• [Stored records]
──────
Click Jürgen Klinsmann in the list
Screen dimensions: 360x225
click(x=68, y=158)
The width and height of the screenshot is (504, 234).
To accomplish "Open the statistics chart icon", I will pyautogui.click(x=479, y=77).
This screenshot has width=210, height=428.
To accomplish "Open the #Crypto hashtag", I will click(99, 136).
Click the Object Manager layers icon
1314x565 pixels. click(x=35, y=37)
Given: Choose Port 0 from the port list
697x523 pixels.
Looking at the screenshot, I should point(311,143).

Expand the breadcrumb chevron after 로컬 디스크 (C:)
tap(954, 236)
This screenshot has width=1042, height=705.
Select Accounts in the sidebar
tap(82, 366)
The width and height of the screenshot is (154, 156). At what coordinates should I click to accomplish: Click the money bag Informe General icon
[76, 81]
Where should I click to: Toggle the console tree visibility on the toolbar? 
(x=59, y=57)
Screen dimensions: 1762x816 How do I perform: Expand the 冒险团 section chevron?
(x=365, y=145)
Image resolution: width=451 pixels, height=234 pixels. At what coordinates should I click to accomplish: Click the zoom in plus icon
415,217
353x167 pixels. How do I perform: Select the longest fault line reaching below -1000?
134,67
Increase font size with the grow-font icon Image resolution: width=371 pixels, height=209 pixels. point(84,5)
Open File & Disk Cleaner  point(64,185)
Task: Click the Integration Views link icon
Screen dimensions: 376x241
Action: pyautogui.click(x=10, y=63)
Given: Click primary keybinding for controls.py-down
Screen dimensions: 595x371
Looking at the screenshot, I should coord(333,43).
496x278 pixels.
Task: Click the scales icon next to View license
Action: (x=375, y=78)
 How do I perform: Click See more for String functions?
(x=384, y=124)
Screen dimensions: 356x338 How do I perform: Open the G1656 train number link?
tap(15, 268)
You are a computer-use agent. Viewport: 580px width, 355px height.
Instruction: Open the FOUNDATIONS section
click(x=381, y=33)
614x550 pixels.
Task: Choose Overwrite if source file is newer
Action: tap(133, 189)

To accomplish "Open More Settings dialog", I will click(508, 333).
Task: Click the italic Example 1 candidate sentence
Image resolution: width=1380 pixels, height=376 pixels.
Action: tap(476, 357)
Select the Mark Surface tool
──────
Starting from the line with "Increase font size" and ending with the final line of the data, quote every line exactly, both ends included.

Increase font size with the grow-font icon Image resolution: width=371 pixels, height=209 pixels. point(84,5)
Open File & Disk Cleaner  point(64,185)
Task: Click the Integration Views link icon
Screen dimensions: 376x241
Action: pyautogui.click(x=10, y=63)
Given: Click primary keybinding for controls.py-down
Screen dimensions: 595x371
Looking at the screenshot, I should coord(333,43).
496x278 pixels.
Task: Click the scales icon next to View license
Action: (x=375, y=78)
 How do I perform: Click See more for String functions?
(x=384, y=124)
Screen dimensions: 356x338 How do I perform: Open the G1656 train number link?
tap(15, 268)
You are a computer-use agent. Viewport: 580px width, 355px height.
Instruction: Open the FOUNDATIONS section
click(x=381, y=33)
614x550 pixels.
Task: Choose Overwrite if source file is newer
Action: tap(133, 189)

To accomplish "Open More Settings dialog", I will click(508, 333).
Task: Click the italic Example 1 candidate sentence
Image resolution: width=1380 pixels, height=376 pixels.
Action: tap(476, 357)
Select the Mark Surface tool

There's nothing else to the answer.